I wasn’t willing to go to a church that didn’t believe in women in leadership. There are plenty of places where I still have to have this conversation, and I have absolutley no intention of having it mentally and emotionally if not actually every Sunday morning. A church that doesn’t have women leaders at the moment is less of a problem for me, assuming it is happy to have them: we can work on making that willingness a reality.

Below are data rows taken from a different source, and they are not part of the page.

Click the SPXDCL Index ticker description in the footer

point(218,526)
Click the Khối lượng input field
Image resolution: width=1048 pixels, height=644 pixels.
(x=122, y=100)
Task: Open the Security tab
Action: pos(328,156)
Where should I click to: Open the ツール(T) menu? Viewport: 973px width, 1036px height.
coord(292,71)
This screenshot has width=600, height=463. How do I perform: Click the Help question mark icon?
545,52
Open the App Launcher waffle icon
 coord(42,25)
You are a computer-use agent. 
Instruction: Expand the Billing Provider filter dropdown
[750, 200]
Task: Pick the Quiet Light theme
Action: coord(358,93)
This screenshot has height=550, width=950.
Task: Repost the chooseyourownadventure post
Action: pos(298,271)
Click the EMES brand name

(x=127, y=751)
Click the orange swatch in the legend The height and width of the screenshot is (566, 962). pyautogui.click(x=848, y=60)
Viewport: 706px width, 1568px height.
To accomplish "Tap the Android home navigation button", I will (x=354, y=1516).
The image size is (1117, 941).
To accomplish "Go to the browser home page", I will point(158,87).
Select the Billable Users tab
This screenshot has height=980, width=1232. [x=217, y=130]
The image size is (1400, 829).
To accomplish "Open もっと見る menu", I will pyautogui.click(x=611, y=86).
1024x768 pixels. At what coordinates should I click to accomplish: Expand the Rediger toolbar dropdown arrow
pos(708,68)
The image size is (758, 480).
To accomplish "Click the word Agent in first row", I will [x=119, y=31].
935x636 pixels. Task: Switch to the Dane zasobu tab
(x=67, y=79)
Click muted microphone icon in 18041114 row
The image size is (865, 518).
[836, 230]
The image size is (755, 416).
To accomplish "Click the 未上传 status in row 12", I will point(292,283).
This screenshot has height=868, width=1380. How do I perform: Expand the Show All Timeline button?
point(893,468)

And finally, I made an accomodation with the relative lack of importance of preaching and teaching, and of worship style. I can’t deny that there were moments at my previous where the teaching and I rubbed each other up the wrong way. But that on it’s own wouldn’t have been enough to encourage me to leave (at present – I could imagine there being things in the teaching that would have been enough, but it hadn’t happened) – so I wasn’t looking for a distinctly different theological or doctrinal perspective. But I also know that the Sunday Sermon is probably the part of church where I’m least likely to get a perfect fit, because I’m an opinionated so and so who reads theology for a living (or, as my mother said once when I was taking issue with a preacher’s definition of postmodernism, ‘Hannah, you know you’re not this sermon’s target audience, right?’), and because most vicars aren’t getting ready to give TED talks or inspiring lectures in their non-existent spare time. I have to remind myself that, barring actual heresies (actually fairly rare) it’s not a bad thing for me to hear teaching that doesn’t necessarily agree with me, and also, that the Sunday sermon is a long way from being my only teaching input in a week.
And so I decided: I’m going to the small Anglican church just up the road. It’s not technically my parish, but the one next door, but it’s the parish church of the community I feel like I live in. It’s small, it’s mixed, it has an affiliated missional community, it has a traditional Anglican liturgy, and they sing really quite badly (and my mother is going to tell me that the vicar’s handshake is limp…). It’s the kind of imperfect place that feels like the right kind of imperfect for me at the moment. Its ‘come to our Christmas service’ services are a Christingle and ‘Beer and Carols’, and for me, right, now, that’s just dandy.